So he comes home tonight, tomorrow being his first Saturday working and says that we've been invited to MILs for Sunday dinner (which would mean all day apart from the eating bit with DS on the Wii, me running outside every 5 minutes for a fag, PIL sequestered in the cellar where he lives and MIL and DP talking to each other incessantly). I have said that we have already discussed going outdoors somewhere on Sunday as it's going to be lovely, for the day, as previously agreed - so no. He is
livid and not talking to me AGAIN not happy.
What would you do ... explode, say "yes, ok darling, we will have only 1 afternoon (2 hours max) together as a family every other week", or what?

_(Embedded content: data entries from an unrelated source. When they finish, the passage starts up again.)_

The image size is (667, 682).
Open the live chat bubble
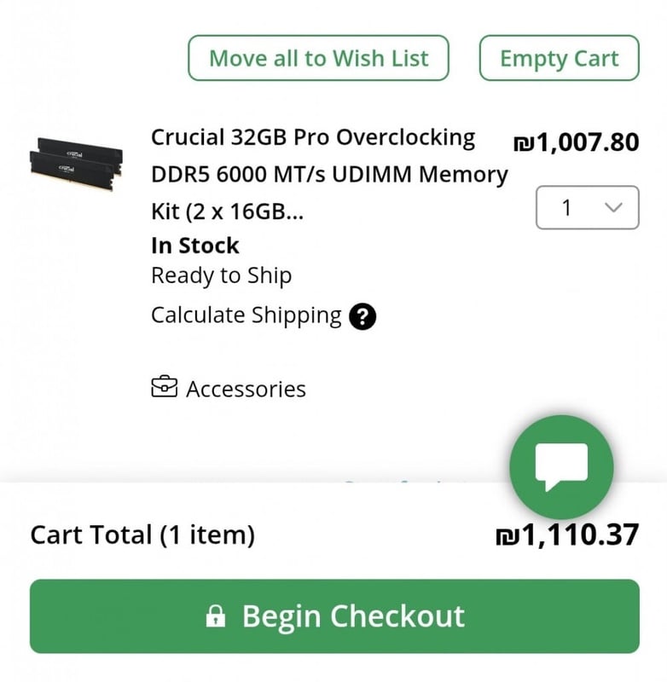click(x=561, y=466)
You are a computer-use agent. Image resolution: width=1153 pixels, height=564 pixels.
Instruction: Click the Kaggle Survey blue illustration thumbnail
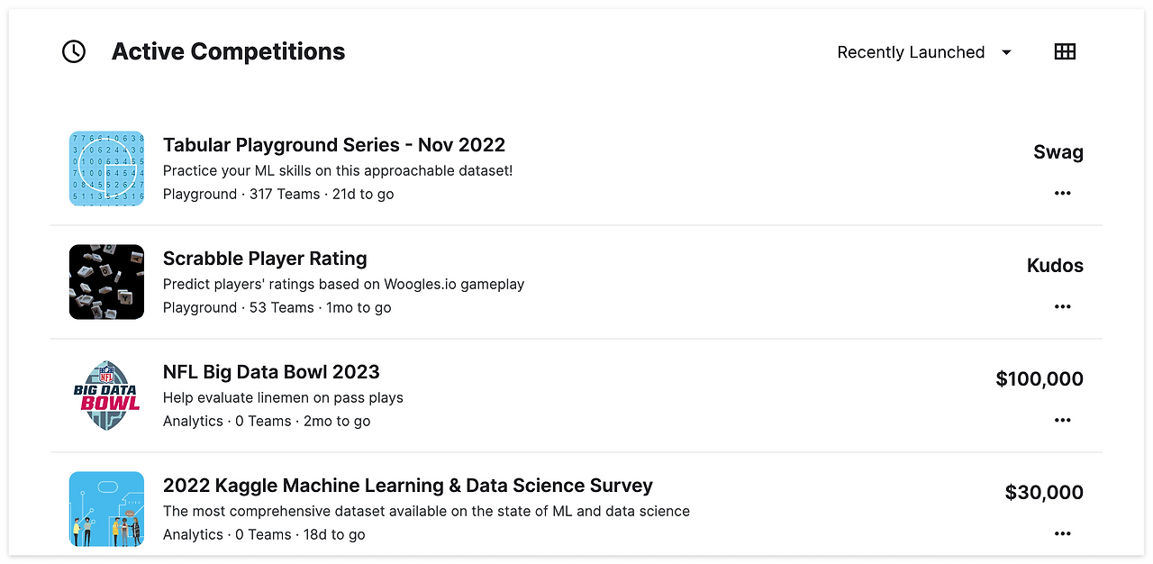[x=106, y=509]
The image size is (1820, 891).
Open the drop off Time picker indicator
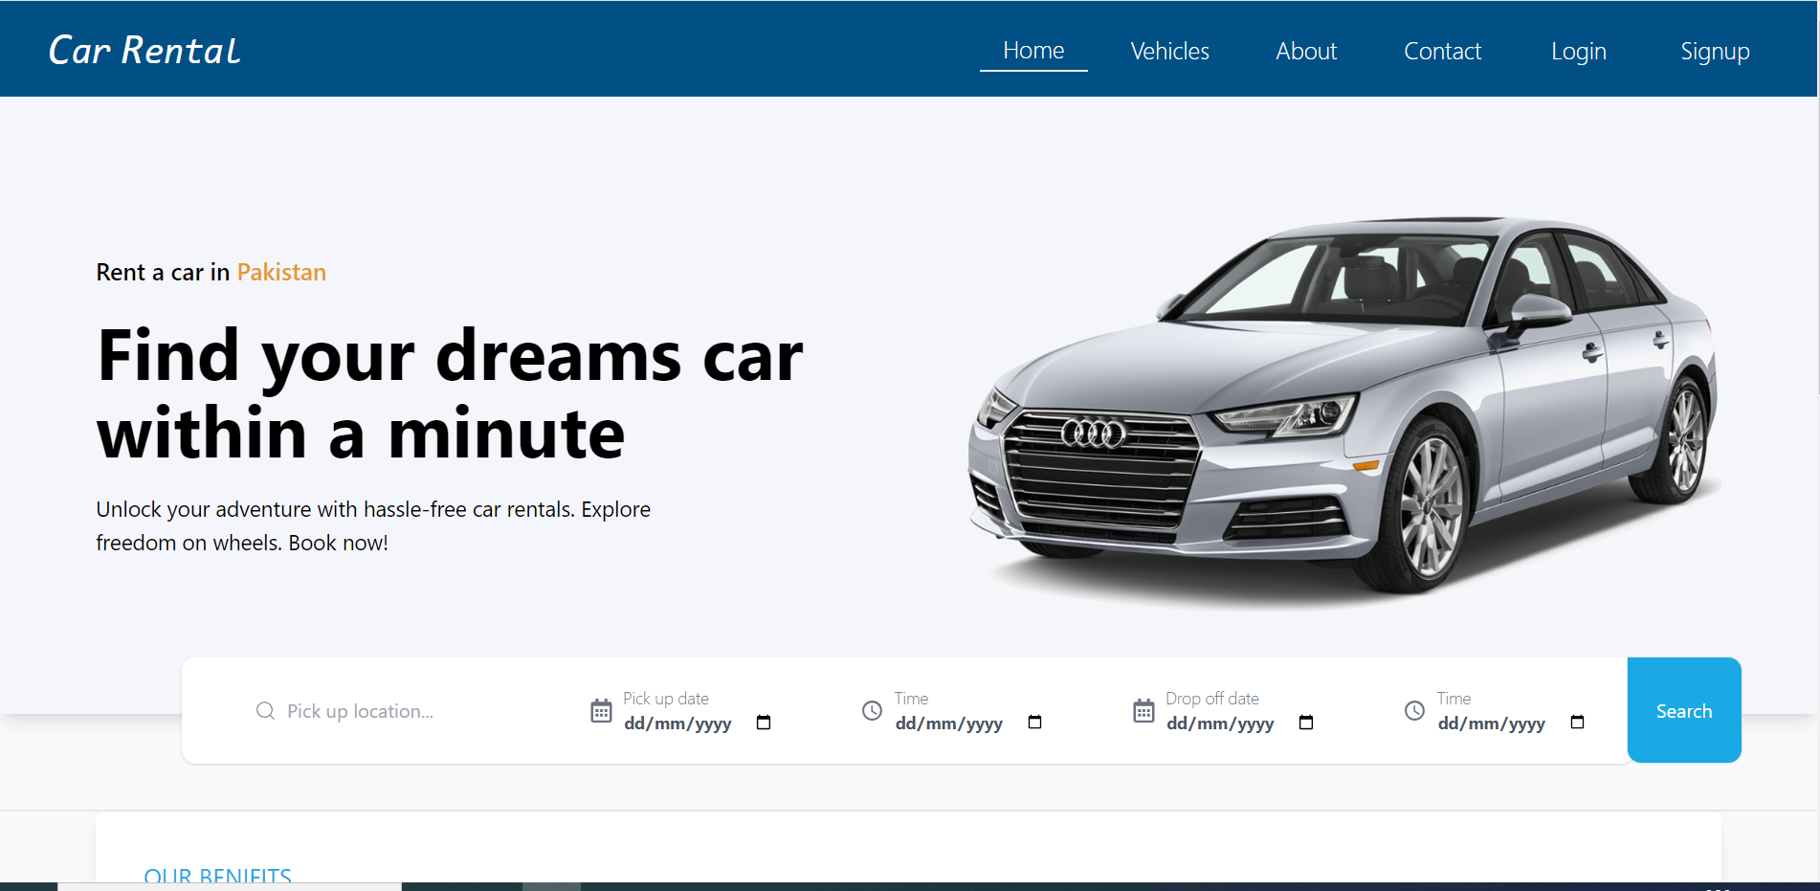coord(1577,723)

Apologies for length - I am feeling a tad
Shamelessly bumping and forgot to add MIL has heart condition and PIL had a stroke earlier in the year (appears fine now though).
Sweetheart, difficult as it might feel, you need to stick up for yourself and reaffirm what you agreed - one day a week needs to be for the three of you. If he's going to play golf during the week, he can come home and spend the afternoon evening with you once DS is home from school - if he's not going to do the Saturday thing.
He obviously feels conflicted and guilty about his parents (tell me if I've got that wrong) but he needs to appreciate how important your family unit is as well.
So sorry you're having a rough time with this.
This is rubbish! He needs to agree that you can do something that you and ds want on at least some of the Sundays. And where do your family come into it? (Sorry I don't know whether they are alive, live near etc.....)
MMmh yes, he did manage 1/2 an hour after school this week with DS then went to bed cause he was tired
There is no conflict or guilt with his parents - he just doesn't see the problem. The family unit includes the PILs, he doesn't understand that our family unit is important or indeed exists without the PILs.
What about your parents/siblings, olds? (Sorry don't know if they are alive, whether you have siblings). But if you do have family, are they not as important as your dp's family?
I don't have family
no contact for years so PILs have the monopoly on the GP front. Apparently all DS wants to do is spend free time with MIL - cause that's all he's ever known, apart from the fact she lets him play on the Wii all day to the extent he comes home with blisters on his hands I quote "grannie lets me do everything I want".
That's just awful then, olds - you don't need relatives who undermine everything you do.......
If you have a car and can drive, I would be at the seaside tomorrow with my son. He could come if he fancied it.
That is outrageous behaviour from your DH. What a git.
I know where I wouldn't be going tomorrow.
Not a car driver or owner unfortunately. He has grudgingly agreed to go - so far he is pooh pooing any ideas I come up with...
I am just , I guess it's a case of what you're prepared to put up with for the next 10/20 years...
UPDATE: Well, we eventually got to the beach - that is after argument before we left about how I was trying to keep him and DS away from Grannie, I mentioned that he didn't want us to be a family.
I did all the beach packing and sandwich making whilst he went back to bed for a bit.
He didn't like the beach I picked, even though he told me to pick one to the extent that when he got there he wouldn't put up the windbrake cause he didn't want to sit on that beach.
So me and DS got on with paddling, jumping waves, making sandcastles and digging holes at which point he suddenly joined in (he had had a sleep on the beach).
On the trip home, where apparently he was too tired to drive us in the morning and worried we were all going to end up in intensive care cause of crash, he took the extremely scenic root home driving around all these natural geographic tourist attractions and pointing out where he did this, that, tother and which all nicey like.
MIL rang him tonight - I had to answer the phone as he was asleep (again) and she was very offish at me. I am so nasty for wanting to spend time with my immediate family arn't I.
Why does he sleep so much?
Before you had ds with him did you know he was a mummy's boy?! Why didn't you run a mile?
Poor you though
I think I'd move as far away from her as possible
He is stressed apparently
gave up smoking our relationship issues/starting different job/always slept a lot and has been getting up really early recently cause he can't sleep in the mornings apparently.
He was absolutely not a mummy's boy then - I would not have had anything to do with him if that was the case. It's only since DS was born.
Mmm yes, like her DD and her oldest DS1 - they don't have anything to do with him, and DD lives 80 miles away My dp is DS2.